Wednesday. She stays home again. She is in immense pain. CJ tells me if Thursday she is still in that much pain we will have her rechecked. Wednesday night she wakes screaming bloody murder in pain. It breaks my heart to hear her.

Thursday, CJ insists our PCP see her. At this point, no DOCTOR has even looked at her yet. PCP agrees. Takes a look an is like, dang, yea, lets get her an MRI. So they get us scheduled for 630pm. She goes and gets it done and they give us a disk to give to our PCP in the morning.

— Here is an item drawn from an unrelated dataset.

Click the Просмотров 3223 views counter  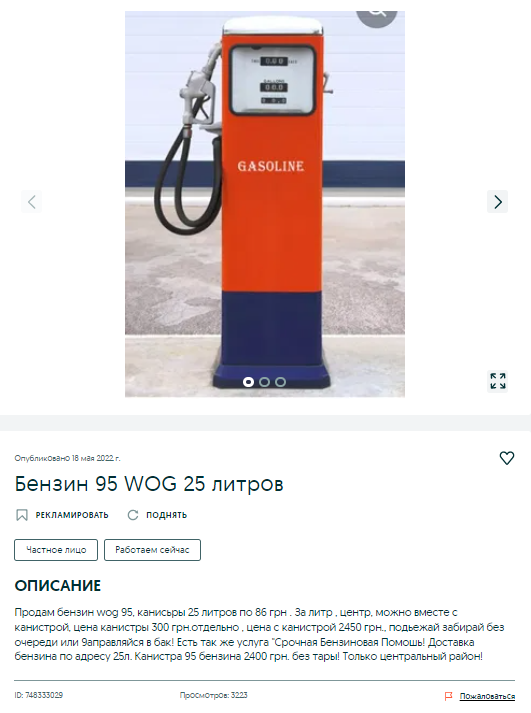[214, 695]
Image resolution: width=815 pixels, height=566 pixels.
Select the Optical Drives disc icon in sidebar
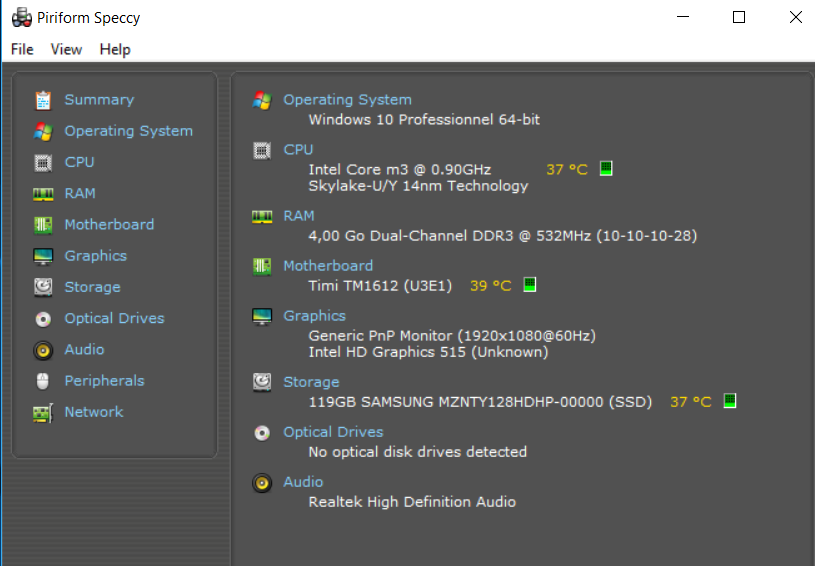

Friday~Today. I sent her to school, telling her that if the results are that she has a broken arm we will pick her up ASAP. I give her two Naproxens and off she goes. I looked at the Disk on my computer and saw what i thought was 2 breaks. We take it to the PCP early in the morning. Except PCP has decided to take the day off and cant get the results. They tell us its gonna be Monday probably. I told CJ unacceptable. NO WAY. So CJ calls the imaging place directly and is like someone better look at this now and give us an answer. The people were actually really nice and said they would grab a dr to look at it . Said the dr would be by in about 20mins. Well we wait all day. But finally at 3pm they call and tell us that it indeed appears to be broken, to take her to the ORTHO at the hospital right away. So CJ jumped in the shower, cause her bus was in enroute to home. Then he went to the stop to get her and immediately take her. ORTHO sees her right away. They look over the disk and evaluate her. To the conclusion of most definitely thinking 2 breaks, but it was hard to tell with the image given. But was definitely showing all signs. They have to wiggle it a bit and get it just right to cast it. This hurt her.  then she chooses her color of the cast. She chooses purple. 

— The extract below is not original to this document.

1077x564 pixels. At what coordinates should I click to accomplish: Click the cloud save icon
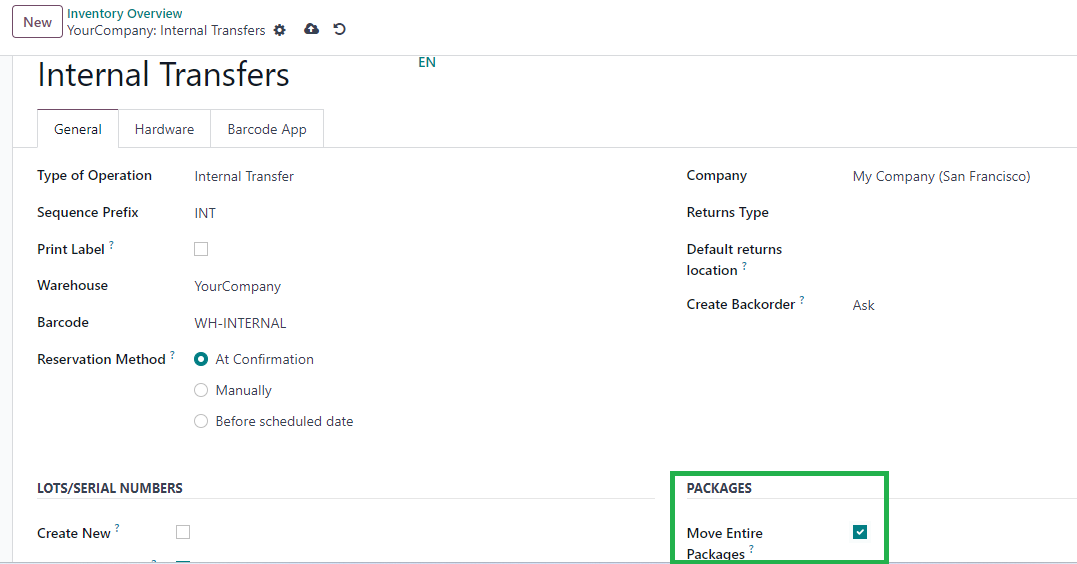[x=311, y=29]
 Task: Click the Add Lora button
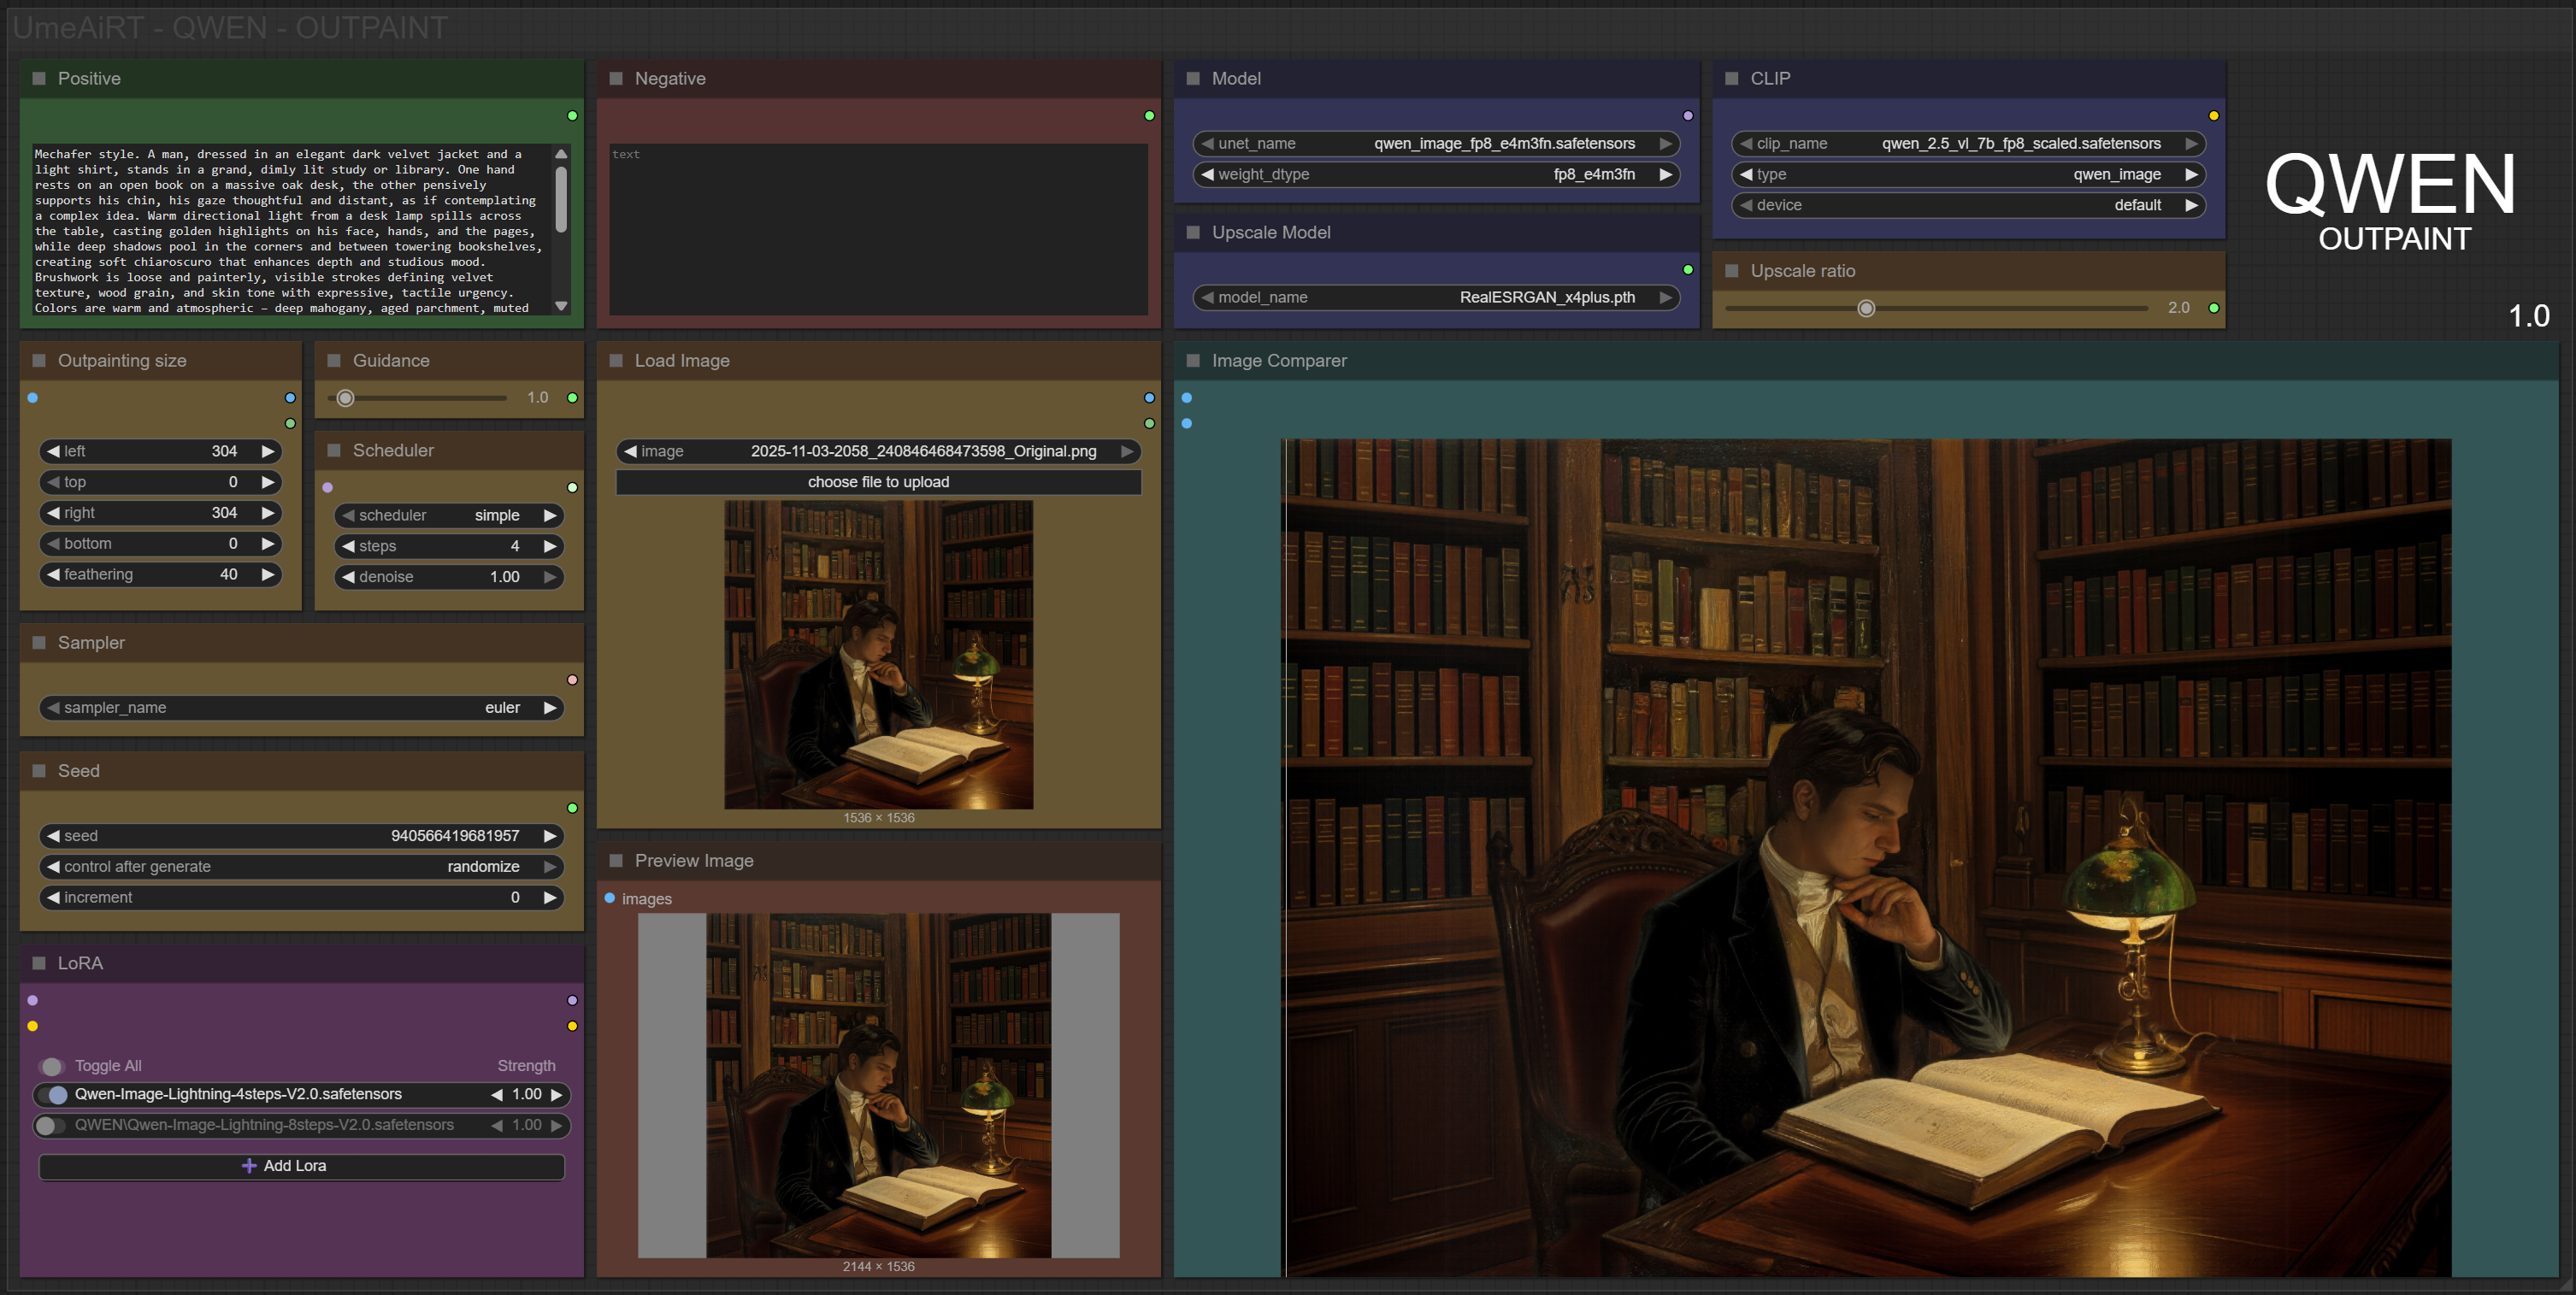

So the verdict is. Casted, with a slit cut in it to accomodate for any swelling that might occur from the resetting it. Then an ace bandage placed around it. She was made they covered up her PURPLE cast. Go back in 2 weeks to re-xray. If its way better, cast can come off, if not its a 5 wk journey with this thing.

Got her home, settled and in some comfy clothes and she was happy as ever. 

The pain is already a ton better and her mood has improved amazingly. So glad i listened to her and we fought to get this done. How UNACCEPTABLE on so many levels. In the end all that matters is she was tended to correctly. But Mama Bear isnt happy with the treatment of her cub.